→ WHAT YOU SHOULD DO:
From the UN renewable energy article below, return verbatim the span starting with "UN calls for" and going on through "production if necessary.".

→ PASSAGE PROVIDED:
[Start of Attachment]

UN calls for trebling of renewable energy investment in face of climate crisis and Russia’s war

The plan was unveiled today (18 May), with Gutteres describing the energy transition as the “peace project of the 21st century”. Many nations have outlined plans to accelerate their adoption of domestic nuclear and renewable power generation in a bid to end imports of oil and gas from Russia sooner than they had intended before it invaded Ukraine. However, several of these plans, including those from the UK and the EU, also detail intentions to scale oil and gas imports from other places and to increase domestic fossil fuel production if necessary.

“We must end fossil fuel pollution and accelerate the renewable energy transition before we incinerate our only home… Transforming energy systems is low-hanging fruit,” Gutteres said in a video message broadcast to mark the launch of the five-point plan.

“The global energy system is broken and bringing us ever closer to climate catastrophe,” Gutteres added. “While people suffer from high prices at the pump, the oil and gas industry is raking in billions from a distorted market. This scandal must stop.”

The plan is underpinned by a trebling of the level of finance which goes into renewable energy generation, distribution, storage and related training each year. The UN is urging a global effort to bring annual investments past the $4trn mark as soon as possible. Funding should come from both public and private sources.

Another facet of the plan is the ending of subsidies for fossil fuels, which totalled $5.9trn globally in 2020 according to the International Monetary Fund (IMF). The IMF’s calculations included tax breaks and health and environmental damages picked up by the public sector, as well as direct and explicit subsidies. This funding, the UN argues, could and should be redirected to renewables.

Nations agreed at COP26 last November to “accelerate the phasing out of coal and inefficient subsidies for fossil fuels”. The “inefficient” part was added at the last minute, much to the disappointment of most-affected nations and many of the world’s biggest environmental groups.

The UN’s statement today reads: “Fossil fuel subsidies are both inefficient and inequitable. Across developing countries, about half of the public resources spent to support fossil fuel consumption benefits the richest 20% of the population, according to the IMF”.

[End of Attachment]

→ EXTRACTED INFORMATION:
[Start of Attachment]

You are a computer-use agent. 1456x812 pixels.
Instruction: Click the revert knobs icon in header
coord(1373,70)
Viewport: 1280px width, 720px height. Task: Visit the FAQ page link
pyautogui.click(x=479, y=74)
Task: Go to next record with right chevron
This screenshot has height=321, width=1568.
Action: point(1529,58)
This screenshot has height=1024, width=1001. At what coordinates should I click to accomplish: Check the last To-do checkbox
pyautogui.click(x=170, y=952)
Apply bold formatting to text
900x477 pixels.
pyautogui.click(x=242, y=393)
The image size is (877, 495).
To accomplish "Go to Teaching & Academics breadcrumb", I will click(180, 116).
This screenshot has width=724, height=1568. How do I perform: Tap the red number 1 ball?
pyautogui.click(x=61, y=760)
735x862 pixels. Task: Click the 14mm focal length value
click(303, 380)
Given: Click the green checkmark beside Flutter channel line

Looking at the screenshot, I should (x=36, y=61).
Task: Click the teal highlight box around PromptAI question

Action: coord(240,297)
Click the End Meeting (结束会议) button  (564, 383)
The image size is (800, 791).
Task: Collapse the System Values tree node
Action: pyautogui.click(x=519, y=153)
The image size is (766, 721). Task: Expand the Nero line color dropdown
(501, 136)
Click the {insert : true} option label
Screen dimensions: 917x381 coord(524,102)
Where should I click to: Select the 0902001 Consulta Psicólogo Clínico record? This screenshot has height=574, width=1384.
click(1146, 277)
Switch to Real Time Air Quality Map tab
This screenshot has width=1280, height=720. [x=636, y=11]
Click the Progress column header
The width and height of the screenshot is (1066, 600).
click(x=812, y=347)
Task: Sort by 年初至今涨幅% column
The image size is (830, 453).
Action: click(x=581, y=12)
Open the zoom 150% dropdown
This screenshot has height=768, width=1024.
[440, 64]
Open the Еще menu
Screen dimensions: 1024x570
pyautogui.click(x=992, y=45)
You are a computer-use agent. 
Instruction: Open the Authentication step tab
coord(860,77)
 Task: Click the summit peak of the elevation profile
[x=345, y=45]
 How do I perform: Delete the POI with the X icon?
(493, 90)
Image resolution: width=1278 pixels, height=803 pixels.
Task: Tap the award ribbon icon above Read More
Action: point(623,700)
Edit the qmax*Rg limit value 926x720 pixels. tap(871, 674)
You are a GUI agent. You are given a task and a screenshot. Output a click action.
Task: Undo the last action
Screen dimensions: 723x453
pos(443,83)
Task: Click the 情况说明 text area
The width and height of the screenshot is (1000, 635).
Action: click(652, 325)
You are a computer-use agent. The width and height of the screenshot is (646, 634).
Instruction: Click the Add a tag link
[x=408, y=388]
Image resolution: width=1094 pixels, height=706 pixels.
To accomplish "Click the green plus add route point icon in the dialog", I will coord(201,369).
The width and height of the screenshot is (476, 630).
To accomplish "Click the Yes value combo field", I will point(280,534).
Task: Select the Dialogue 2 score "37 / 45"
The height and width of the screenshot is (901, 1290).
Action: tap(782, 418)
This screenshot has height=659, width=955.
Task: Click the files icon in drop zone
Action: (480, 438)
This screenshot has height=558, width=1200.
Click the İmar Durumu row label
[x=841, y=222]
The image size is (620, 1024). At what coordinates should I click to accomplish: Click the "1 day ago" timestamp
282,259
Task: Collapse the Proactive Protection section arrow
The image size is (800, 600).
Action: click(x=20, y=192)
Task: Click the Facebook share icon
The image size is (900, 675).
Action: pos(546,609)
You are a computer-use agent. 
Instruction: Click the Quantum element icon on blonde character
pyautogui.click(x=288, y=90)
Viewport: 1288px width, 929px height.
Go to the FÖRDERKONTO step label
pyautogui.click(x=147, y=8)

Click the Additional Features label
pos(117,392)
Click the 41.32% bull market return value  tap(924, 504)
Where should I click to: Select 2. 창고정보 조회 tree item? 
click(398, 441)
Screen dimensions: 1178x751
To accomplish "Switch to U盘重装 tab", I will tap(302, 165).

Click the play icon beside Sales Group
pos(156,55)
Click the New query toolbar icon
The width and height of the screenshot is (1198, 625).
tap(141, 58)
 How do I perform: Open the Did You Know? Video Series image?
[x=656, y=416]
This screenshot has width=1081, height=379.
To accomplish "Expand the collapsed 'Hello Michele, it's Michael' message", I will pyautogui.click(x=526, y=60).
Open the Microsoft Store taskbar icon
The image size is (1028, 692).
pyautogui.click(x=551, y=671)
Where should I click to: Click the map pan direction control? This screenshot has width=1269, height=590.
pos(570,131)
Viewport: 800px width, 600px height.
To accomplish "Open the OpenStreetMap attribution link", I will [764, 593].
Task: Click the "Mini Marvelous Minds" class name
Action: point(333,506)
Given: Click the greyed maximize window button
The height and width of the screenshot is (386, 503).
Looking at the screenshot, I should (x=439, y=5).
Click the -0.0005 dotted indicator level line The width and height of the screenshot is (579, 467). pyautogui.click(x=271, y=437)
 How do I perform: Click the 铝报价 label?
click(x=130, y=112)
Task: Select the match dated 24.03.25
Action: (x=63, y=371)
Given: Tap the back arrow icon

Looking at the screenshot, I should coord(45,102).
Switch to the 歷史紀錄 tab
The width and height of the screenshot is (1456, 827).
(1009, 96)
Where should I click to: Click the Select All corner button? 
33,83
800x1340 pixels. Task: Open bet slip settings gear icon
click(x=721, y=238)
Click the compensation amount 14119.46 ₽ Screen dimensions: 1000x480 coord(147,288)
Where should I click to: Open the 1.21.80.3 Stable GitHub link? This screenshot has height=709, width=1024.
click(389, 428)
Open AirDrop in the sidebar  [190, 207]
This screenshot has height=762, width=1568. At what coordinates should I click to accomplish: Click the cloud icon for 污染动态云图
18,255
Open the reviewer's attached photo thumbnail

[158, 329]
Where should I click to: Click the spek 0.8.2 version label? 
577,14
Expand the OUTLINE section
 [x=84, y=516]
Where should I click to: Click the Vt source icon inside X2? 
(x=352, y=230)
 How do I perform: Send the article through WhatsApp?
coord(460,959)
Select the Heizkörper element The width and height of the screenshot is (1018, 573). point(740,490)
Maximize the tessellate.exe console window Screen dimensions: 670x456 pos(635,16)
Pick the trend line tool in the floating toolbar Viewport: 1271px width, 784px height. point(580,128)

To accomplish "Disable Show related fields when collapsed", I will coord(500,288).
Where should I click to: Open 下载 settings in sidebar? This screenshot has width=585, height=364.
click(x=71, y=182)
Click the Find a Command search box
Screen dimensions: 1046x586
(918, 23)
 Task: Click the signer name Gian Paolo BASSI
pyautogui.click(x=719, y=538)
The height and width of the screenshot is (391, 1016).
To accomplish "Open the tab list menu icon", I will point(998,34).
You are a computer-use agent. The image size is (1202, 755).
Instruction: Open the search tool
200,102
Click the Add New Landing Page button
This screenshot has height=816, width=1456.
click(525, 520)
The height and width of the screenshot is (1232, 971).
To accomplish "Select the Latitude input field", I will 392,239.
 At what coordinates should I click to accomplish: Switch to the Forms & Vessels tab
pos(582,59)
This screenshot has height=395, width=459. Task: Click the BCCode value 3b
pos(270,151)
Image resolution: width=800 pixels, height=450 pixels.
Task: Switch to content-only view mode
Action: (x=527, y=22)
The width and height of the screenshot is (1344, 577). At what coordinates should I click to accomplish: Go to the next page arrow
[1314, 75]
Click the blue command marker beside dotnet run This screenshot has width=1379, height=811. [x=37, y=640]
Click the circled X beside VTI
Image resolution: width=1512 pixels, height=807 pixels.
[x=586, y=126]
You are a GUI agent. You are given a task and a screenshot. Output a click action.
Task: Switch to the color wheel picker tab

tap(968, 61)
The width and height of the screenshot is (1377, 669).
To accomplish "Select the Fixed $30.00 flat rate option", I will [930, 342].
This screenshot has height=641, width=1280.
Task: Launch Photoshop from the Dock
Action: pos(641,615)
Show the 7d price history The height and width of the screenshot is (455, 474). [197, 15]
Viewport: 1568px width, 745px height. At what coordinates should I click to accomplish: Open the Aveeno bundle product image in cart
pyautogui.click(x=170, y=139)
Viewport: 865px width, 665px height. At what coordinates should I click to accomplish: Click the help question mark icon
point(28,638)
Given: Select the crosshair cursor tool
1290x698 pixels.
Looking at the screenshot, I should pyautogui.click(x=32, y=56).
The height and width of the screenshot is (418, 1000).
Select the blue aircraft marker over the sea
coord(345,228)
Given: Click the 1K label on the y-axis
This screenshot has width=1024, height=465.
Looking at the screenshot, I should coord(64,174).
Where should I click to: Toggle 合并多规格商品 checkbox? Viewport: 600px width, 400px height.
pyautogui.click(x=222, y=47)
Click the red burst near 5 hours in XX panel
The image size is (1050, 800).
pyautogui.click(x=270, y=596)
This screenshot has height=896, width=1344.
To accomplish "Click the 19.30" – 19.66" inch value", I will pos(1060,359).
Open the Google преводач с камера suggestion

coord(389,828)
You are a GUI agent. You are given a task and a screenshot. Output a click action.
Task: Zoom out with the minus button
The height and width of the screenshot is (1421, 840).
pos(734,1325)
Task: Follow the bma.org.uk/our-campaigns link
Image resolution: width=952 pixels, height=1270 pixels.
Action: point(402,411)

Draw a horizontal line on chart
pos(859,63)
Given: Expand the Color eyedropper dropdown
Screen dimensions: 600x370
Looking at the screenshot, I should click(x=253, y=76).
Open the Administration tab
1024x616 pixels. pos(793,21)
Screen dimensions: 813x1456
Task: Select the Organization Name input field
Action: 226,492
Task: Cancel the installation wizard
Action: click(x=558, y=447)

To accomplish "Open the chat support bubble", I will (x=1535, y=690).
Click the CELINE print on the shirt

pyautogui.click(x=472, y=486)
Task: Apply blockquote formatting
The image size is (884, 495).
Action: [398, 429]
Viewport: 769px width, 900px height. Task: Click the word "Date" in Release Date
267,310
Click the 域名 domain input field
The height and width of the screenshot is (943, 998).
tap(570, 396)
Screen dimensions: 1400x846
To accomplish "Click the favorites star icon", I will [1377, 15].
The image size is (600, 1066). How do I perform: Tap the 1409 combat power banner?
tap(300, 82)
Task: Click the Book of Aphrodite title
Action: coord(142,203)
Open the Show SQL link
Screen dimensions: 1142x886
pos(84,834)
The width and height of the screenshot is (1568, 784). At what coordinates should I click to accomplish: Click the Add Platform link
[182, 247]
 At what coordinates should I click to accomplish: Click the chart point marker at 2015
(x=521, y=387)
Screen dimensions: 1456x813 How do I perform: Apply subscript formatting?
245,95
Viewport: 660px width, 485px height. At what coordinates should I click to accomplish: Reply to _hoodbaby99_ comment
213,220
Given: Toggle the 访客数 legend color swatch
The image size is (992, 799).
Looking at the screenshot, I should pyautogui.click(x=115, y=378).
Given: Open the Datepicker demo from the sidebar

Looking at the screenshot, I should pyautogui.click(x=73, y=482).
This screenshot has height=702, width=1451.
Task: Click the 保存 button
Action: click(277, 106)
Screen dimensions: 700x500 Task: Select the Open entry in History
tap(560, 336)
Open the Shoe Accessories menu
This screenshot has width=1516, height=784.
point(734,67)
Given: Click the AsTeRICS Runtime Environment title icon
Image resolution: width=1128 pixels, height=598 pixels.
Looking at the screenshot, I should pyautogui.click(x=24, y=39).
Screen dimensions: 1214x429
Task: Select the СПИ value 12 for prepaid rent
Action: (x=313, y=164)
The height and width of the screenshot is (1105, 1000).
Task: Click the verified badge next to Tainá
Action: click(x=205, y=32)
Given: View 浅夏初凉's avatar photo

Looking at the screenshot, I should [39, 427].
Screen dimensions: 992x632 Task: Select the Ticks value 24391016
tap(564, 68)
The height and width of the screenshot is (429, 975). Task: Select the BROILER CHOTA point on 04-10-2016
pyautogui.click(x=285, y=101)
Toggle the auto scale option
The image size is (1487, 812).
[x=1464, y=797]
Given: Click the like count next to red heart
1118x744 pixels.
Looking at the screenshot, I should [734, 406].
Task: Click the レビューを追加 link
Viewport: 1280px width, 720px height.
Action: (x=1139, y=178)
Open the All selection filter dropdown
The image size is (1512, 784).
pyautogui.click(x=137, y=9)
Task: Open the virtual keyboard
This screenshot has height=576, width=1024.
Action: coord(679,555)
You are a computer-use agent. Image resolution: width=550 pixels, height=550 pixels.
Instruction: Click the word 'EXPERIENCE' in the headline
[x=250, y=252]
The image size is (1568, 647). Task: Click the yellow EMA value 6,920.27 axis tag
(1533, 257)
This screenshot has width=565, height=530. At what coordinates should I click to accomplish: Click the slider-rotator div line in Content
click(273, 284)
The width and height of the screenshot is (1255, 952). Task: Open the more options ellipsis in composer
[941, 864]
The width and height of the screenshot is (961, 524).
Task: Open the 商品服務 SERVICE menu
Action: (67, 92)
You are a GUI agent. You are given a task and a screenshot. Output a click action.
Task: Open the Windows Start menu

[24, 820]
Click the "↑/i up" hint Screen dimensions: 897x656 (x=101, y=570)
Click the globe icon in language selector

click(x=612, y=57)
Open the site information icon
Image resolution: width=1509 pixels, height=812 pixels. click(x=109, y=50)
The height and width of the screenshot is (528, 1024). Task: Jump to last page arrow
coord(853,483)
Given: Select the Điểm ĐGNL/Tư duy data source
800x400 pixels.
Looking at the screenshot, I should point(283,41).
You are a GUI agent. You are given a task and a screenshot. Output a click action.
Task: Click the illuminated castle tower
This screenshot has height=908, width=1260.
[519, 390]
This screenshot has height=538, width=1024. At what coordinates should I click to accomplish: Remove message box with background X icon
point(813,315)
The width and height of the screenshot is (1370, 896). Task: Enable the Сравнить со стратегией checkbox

[End of Attachment]

→ WRITTEN RESPONSE:
UN calls for trebling of renewable energy investment in face of climate crisis and Russia’s war

The plan was unveiled today (18 May), with Gutteres describing the energy transition as the “peace project of the 21st century”. Many nations have outlined plans to accelerate their adoption of domestic nuclear and renewable power generation in a bid to end imports of oil and gas from Russia sooner than they had intended before it invaded Ukraine. However, several of these plans, including those from the UK and the EU, also detail intentions to scale oil and gas imports from other places and to increase domestic fossil fuel production if necessary.